# TASK TO CARRY OUT
Give the data back exactly as it stands.

-- -- --

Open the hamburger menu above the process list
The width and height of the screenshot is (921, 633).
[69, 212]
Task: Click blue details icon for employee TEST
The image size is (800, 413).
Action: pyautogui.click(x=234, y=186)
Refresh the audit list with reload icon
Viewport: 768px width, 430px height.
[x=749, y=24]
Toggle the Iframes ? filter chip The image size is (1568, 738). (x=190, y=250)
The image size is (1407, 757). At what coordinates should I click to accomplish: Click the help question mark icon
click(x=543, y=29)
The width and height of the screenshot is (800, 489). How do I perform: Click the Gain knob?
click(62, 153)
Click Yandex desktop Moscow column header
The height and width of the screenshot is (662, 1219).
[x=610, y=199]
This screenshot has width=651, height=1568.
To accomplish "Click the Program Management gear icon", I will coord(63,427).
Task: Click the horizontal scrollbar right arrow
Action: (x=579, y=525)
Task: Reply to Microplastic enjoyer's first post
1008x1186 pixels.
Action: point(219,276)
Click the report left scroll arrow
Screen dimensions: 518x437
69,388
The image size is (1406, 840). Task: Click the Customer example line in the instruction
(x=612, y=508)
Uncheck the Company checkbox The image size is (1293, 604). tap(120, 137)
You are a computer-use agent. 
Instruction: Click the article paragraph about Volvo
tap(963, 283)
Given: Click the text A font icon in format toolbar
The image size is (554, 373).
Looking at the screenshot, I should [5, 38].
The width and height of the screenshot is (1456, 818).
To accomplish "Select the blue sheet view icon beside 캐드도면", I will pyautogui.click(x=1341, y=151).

-- -- --

# RESULT FOR THIS TASK
Open the hamburger menu above the process list
The width and height of the screenshot is (921, 633).
[69, 212]
Task: Click blue details icon for employee TEST
The image size is (800, 413).
Action: pyautogui.click(x=234, y=186)
Refresh the audit list with reload icon
Viewport: 768px width, 430px height.
[x=749, y=24]
Toggle the Iframes ? filter chip The image size is (1568, 738). (x=190, y=250)
The image size is (1407, 757). At what coordinates should I click to accomplish: Click the help question mark icon
click(x=543, y=29)
The width and height of the screenshot is (800, 489). How do I perform: Click the Gain knob?
click(62, 153)
Click Yandex desktop Moscow column header
The height and width of the screenshot is (662, 1219).
[x=610, y=199]
This screenshot has width=651, height=1568.
To accomplish "Click the Program Management gear icon", I will coord(63,427).
Task: Click the horizontal scrollbar right arrow
Action: (x=579, y=525)
Task: Reply to Microplastic enjoyer's first post
1008x1186 pixels.
Action: point(219,276)
Click the report left scroll arrow
Screen dimensions: 518x437
69,388
The image size is (1406, 840). Task: Click the Customer example line in the instruction
(x=612, y=508)
Uncheck the Company checkbox The image size is (1293, 604). tap(120, 137)
You are a computer-use agent. 
Instruction: Click the article paragraph about Volvo
tap(963, 283)
Given: Click the text A font icon in format toolbar
The image size is (554, 373).
Looking at the screenshot, I should [5, 38].
The width and height of the screenshot is (1456, 818).
To accomplish "Select the blue sheet view icon beside 캐드도면", I will pyautogui.click(x=1341, y=151).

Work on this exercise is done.